AUTHOR=Acciai Alessandro , Guerrisi Lucia , Perconti Pietro , Plebe Alessio , Suriano Rossella , Velardi Andrea 

TITLE=Narrative coherence in neural language models

JOURNAL=Frontiers in Psychology

VOLUME=Volume 16 - 2025

YEAR=2025

URL=https://www.frontiersin.org/journals/psychology/articles/10.3389/fpsyg.2025.1572076

DOI=10.3389/fpsyg.2025.1572076

ISSN=1664-1078

ABSTRACT=Neural language models, although at first approximation they may be simply described as predictors of the next token in a given sequence, surprisingly exhibit linguistic behaviors akin to human ones. This suggests the existence of an underlying sophisticated cognitive system in language production.

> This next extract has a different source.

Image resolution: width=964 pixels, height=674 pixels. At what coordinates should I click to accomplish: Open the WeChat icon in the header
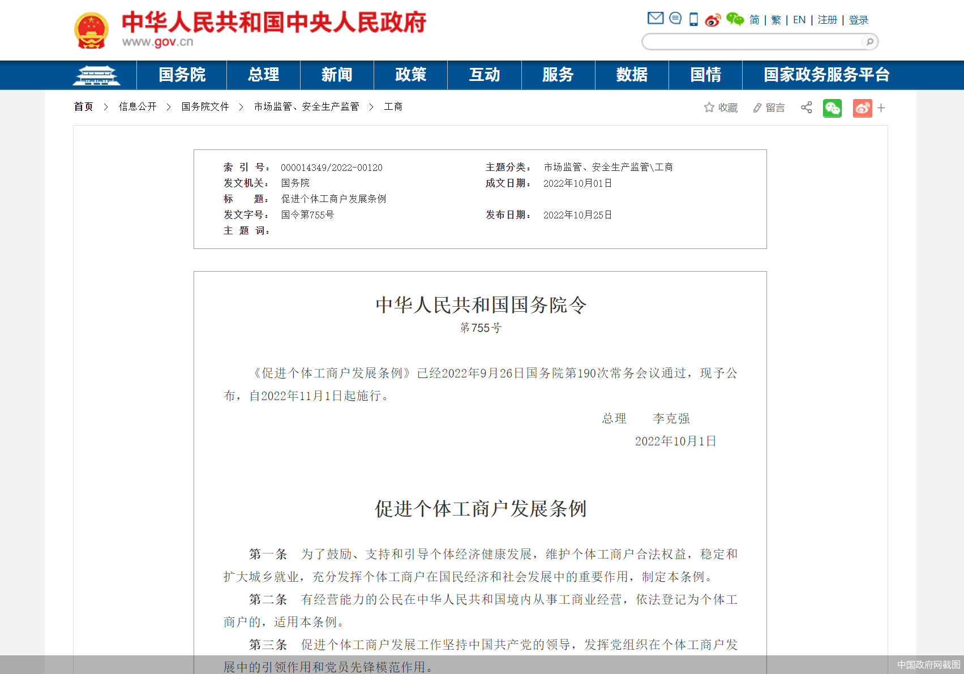pyautogui.click(x=734, y=19)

This intriguing circumstance has inspired the adoption of psychological theories as investigative tools and the present research falls within this line of inquiry. What we aim to establish is the potential existence of a core of coherent integration in language production, metaphorically parallel to a human speaker's personal identity. To investigate this, we employed a well-established psychological theory on narrative coherence in autobiographical stories. This theory offers the theoretical advantage of a strong correlation between narrative coherence and a high integrative level of the personal knowledge system. It also provides the empirical advantage of methodologies for quantifying coherence and its characteristic dimensions through the analysis of autobiographical texts. The same methodology was applied to 2010 autobiographical stories generated by GPT-3.5 and an equal number from GPT-4, elicited by asking the models to assume roles that included a variety of variables such as gender, mood, and age. The large number of stories ensures adequate sampling given the stochastic nature of the models, and was made possible thanks to the adoption of an automated coherence evaluation procedure. We initially asked the models to generate 192 autobiographical stories, which were then analyzed by a team of professional psychologists. Based on this sample, we constructed a training set for the fine-tuning of GPT-3.5 as an automatic evaluator. Our results from the 4020 autobiographical stories overall show a level of narrative coherence in the models fully in line with data on human subjects, with slightly higher values in the case of GPT-4. These results suggest a high level of knowledge unification in the models, comparable to the integration of the self in human beings.